**PROBLEM:**
All lines from the one containing "Uncheck the Enable Leads checkbox" through the end of the data below are to be repeated exactly, with pictures left out.

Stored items
■ ■ ■ ■ ■

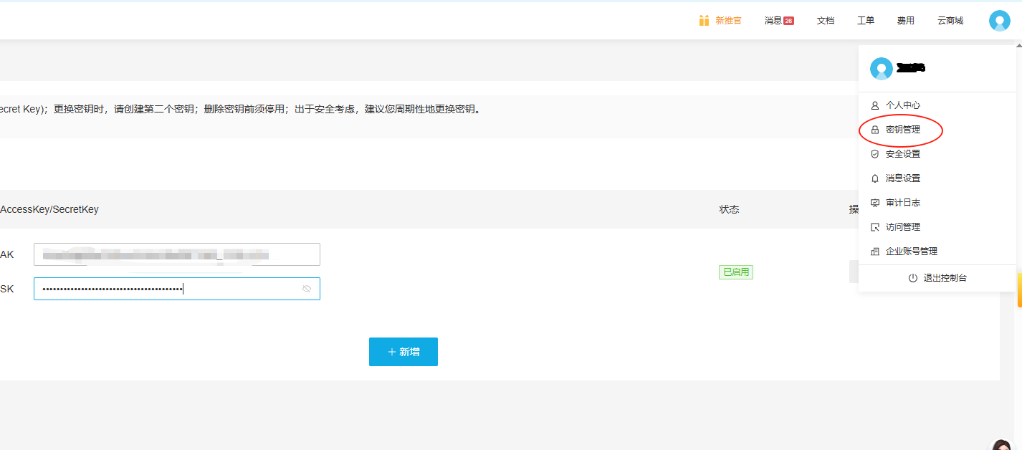Open 云商城 from the top navigation
This screenshot has width=1022, height=450.
pos(950,20)
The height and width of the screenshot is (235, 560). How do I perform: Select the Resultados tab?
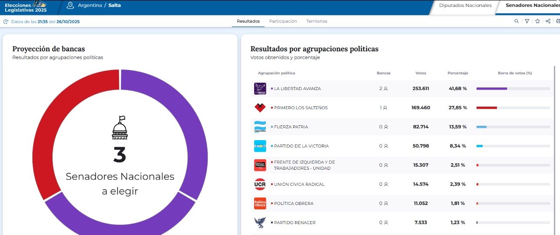coord(248,21)
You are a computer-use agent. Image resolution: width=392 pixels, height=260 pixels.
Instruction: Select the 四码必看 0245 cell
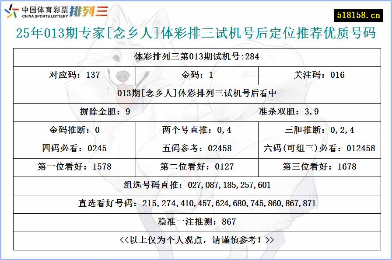74,149
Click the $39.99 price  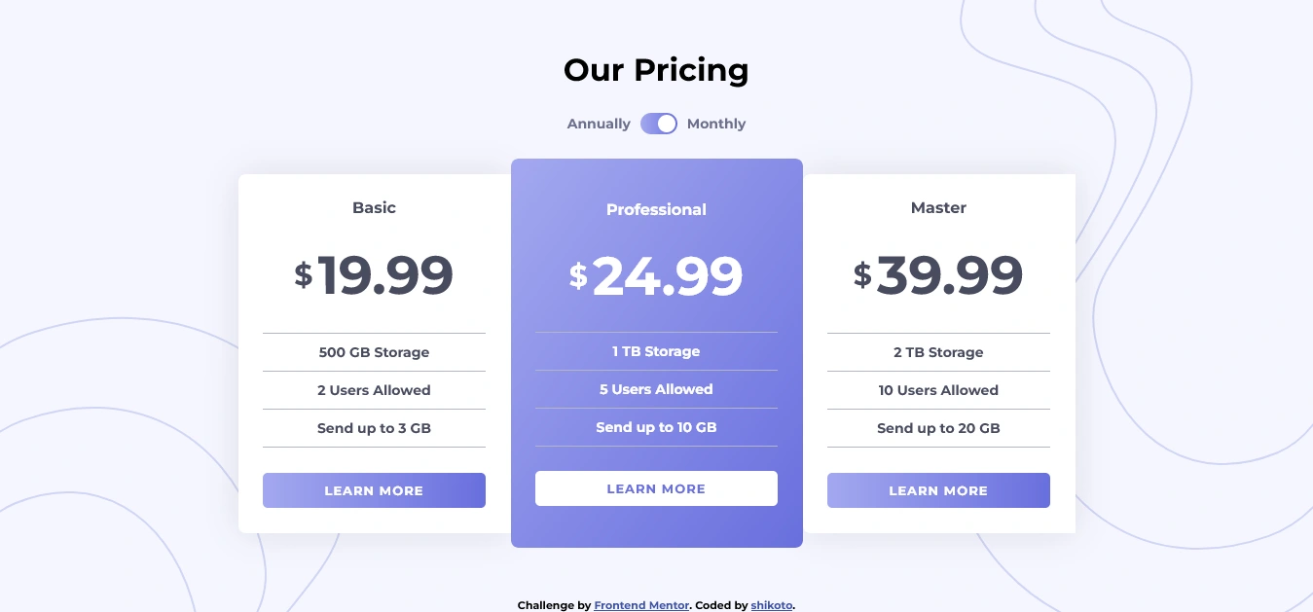click(x=938, y=275)
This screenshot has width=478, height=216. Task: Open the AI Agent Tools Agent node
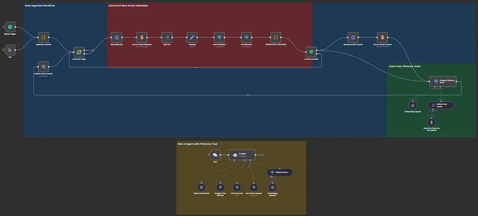pos(242,155)
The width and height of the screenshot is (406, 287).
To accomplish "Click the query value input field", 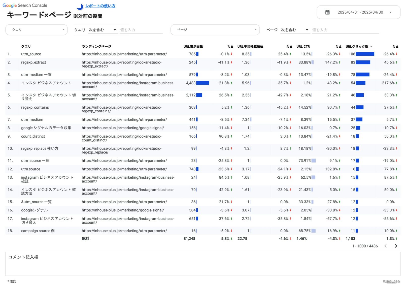I will [141, 30].
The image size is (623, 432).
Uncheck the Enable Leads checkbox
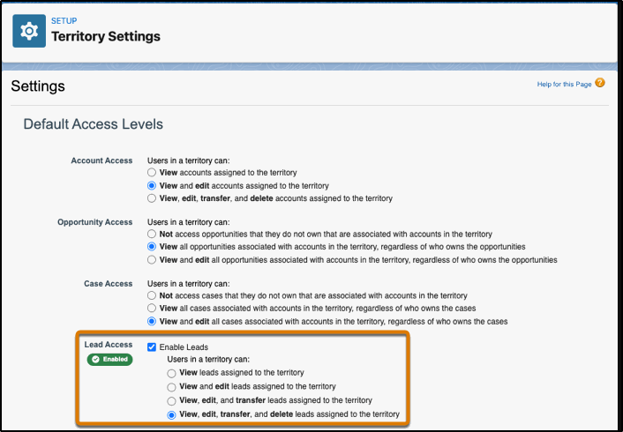[152, 347]
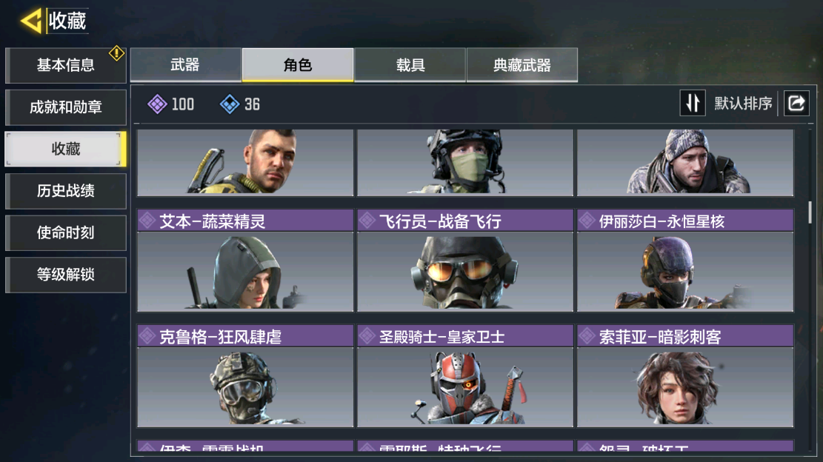Select the 飞行员-战备飞行 character card
Screen dimensions: 823x462
[x=465, y=261]
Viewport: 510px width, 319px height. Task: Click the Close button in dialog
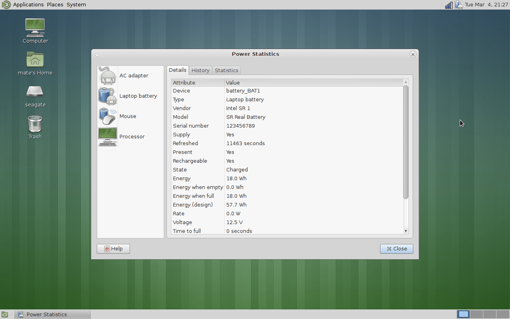(x=396, y=249)
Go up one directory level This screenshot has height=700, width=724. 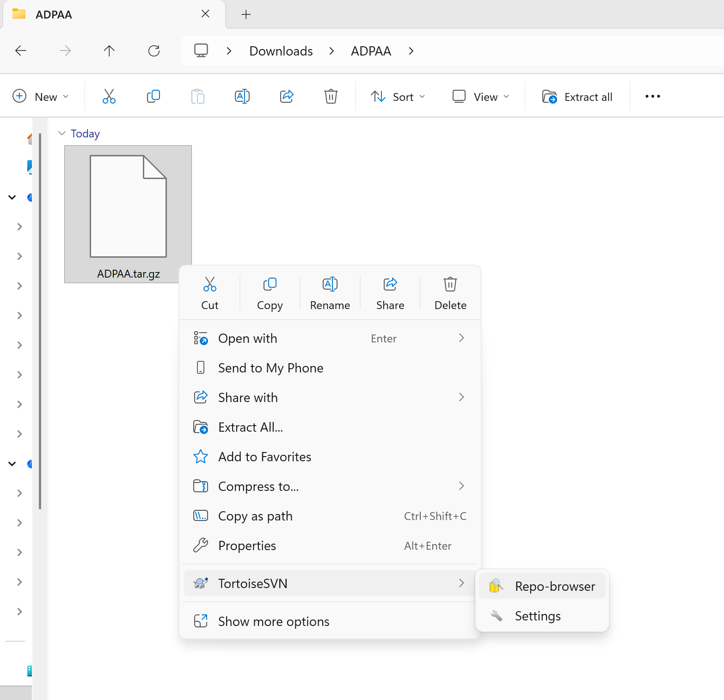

■ ■ ■ ■ ■

**REPLY TO THE TASK:**
Uncheck the Enable Leads checkbox
[152, 347]
Select the 飞行员-战备飞行 character card
Screen dimensions: 823x462
[x=465, y=261]
Viewport: 510px width, 319px height. Task: Click the Close button in dialog
(x=396, y=249)
Go up one directory level This screenshot has height=700, width=724. 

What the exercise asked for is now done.